One measure of success of robots is how many of them get deployed doing real work in the real world. One way to get more robots deployed is to reduce the friction that comes up during typical deployments. For intelligent robots in factories there are many sources of friction, some sociological, some financial, some concerning takt time, some concerning PLCs and other automation, but perhaps the most friction that can be attributed to a lack of relevant research results is the problem of getting a gripper suitable for a particular task.
Today in factories the most commonly used grippers are either a set of custom configured suction cups to pick up a very particular object, or one of a myriad of parallel jaw grippers varying over a large number of parameters, and custom fingers, again carefully selected for a particular object.

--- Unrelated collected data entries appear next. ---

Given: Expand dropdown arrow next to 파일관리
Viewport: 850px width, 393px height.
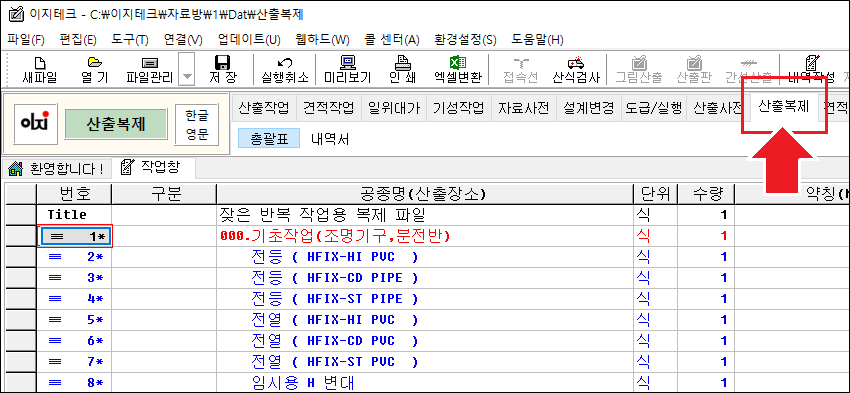Looking at the screenshot, I should point(186,69).
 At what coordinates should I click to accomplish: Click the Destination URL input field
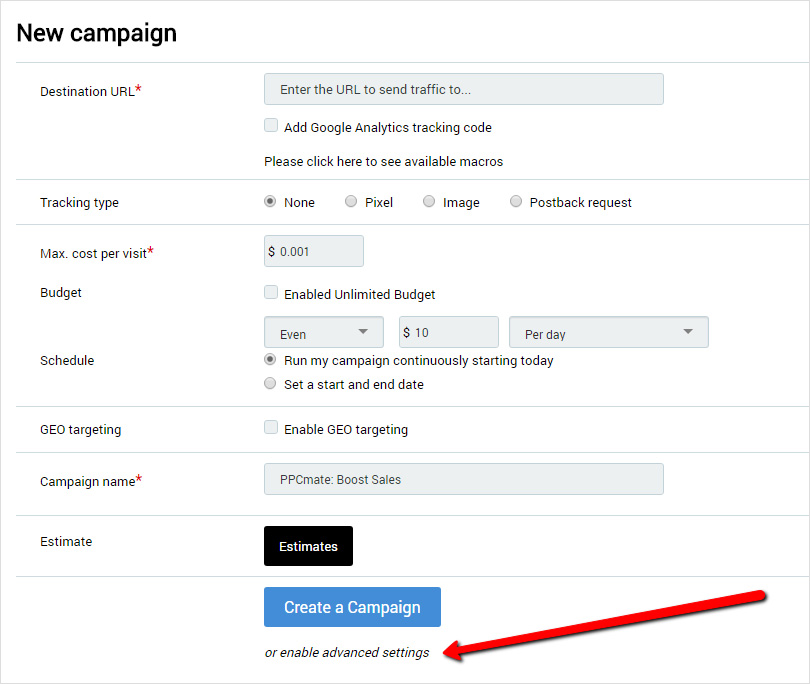(463, 89)
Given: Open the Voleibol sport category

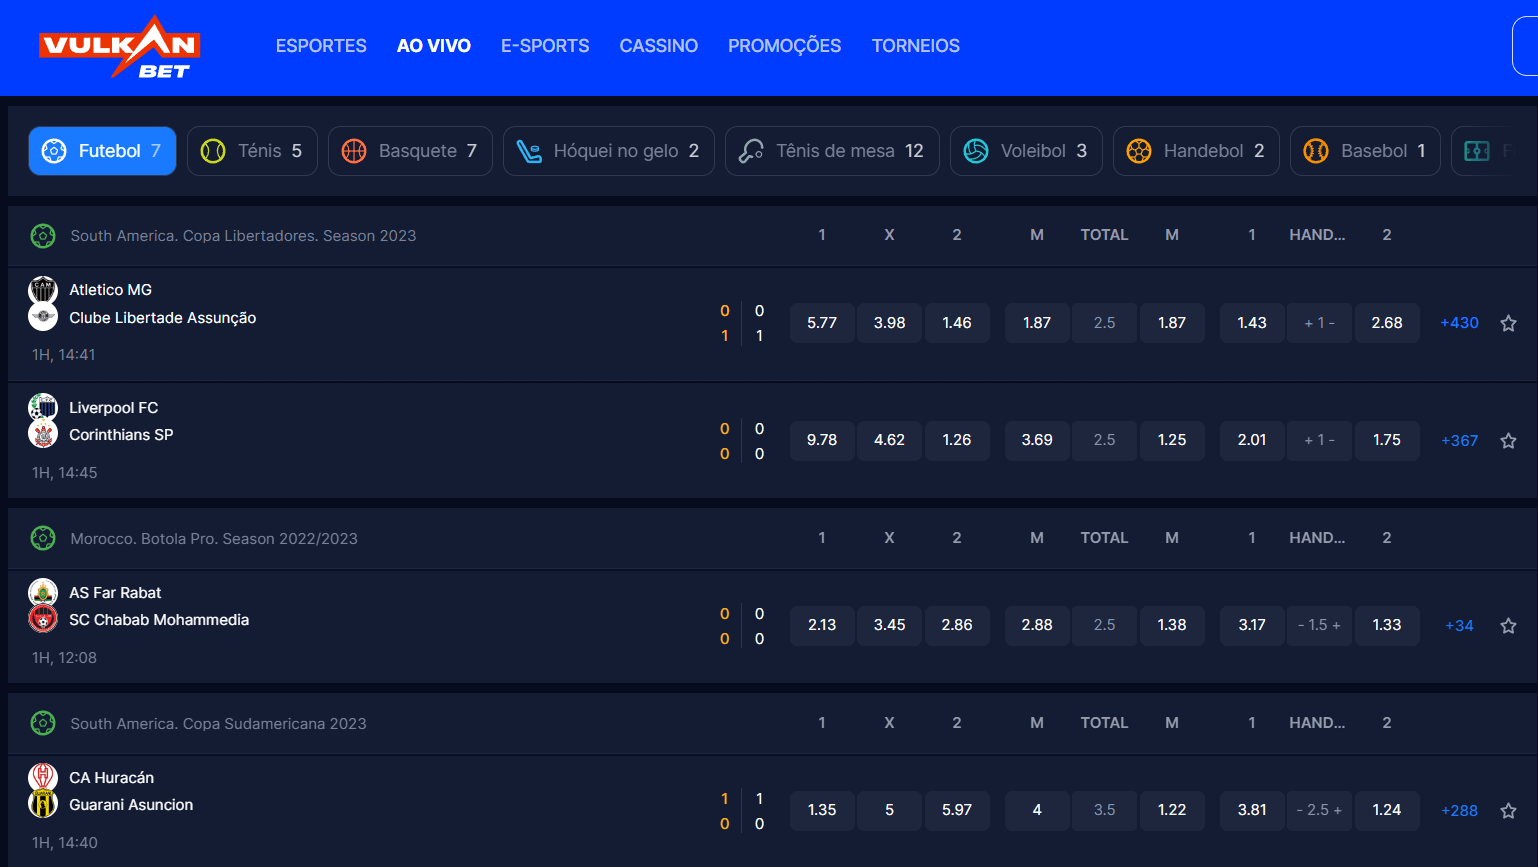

In both cases just one grasp is used for that particular object. Getting the right gripper for initial deployment can be a weeks long source of friction, and then changing the gripper when new objects are to be handled is another source of friction. Furthermore, grip failure can be a major source of run time errors.
Human hands just work. Give them an object from a very wide class of objects and they grip that object, usually with a wide variety of possible grips. They sense when the grip is failing and adjust. They work reliably and quickly.
Building more general hands for robots that require very little customization, that can dynamically grasp millions of different sized and shaped objects, that can do so quickly, that have a long lifetime over millions of cycles, and that just work would have significant impact on deployment of robots in factories, in fulfillment centers, and in homes.
Things like SLAM took many hundreds of researchers working for many years with an ultimately well defined problem (that definition took a few years to appear), and with access to low cost robots that could be used to produce dynamic data sets in many different environments.
Right now it is hard to define a mathematical criterion for a good robot hand, i.e., we can see nothing, and may never see anything, of comparable clarity as we had for SLAM.
My strawman is that we will need concurrent progress in at least five areas, each feeding off the other, in order to come up with truly useful and general robot hands:
– new (low cost) mechanisms for both kinematics and force control
– materials to act as a skin (grasp properties and longevity)
– long life sensors that can be embedded in the skin and mechanism
– algorithms to dynamically adjust grasps based on sensing
– learning mechanisms on visual/3D data to inform hands for pregrasp
I think progress on one of these alone is hard to get adopted by research groups working on others. The constraints between them are not well understood and need to be challenged and adapted to by all the researchers. This is a tall order. This is why grippers on factory robots today look just like they did forty years ago.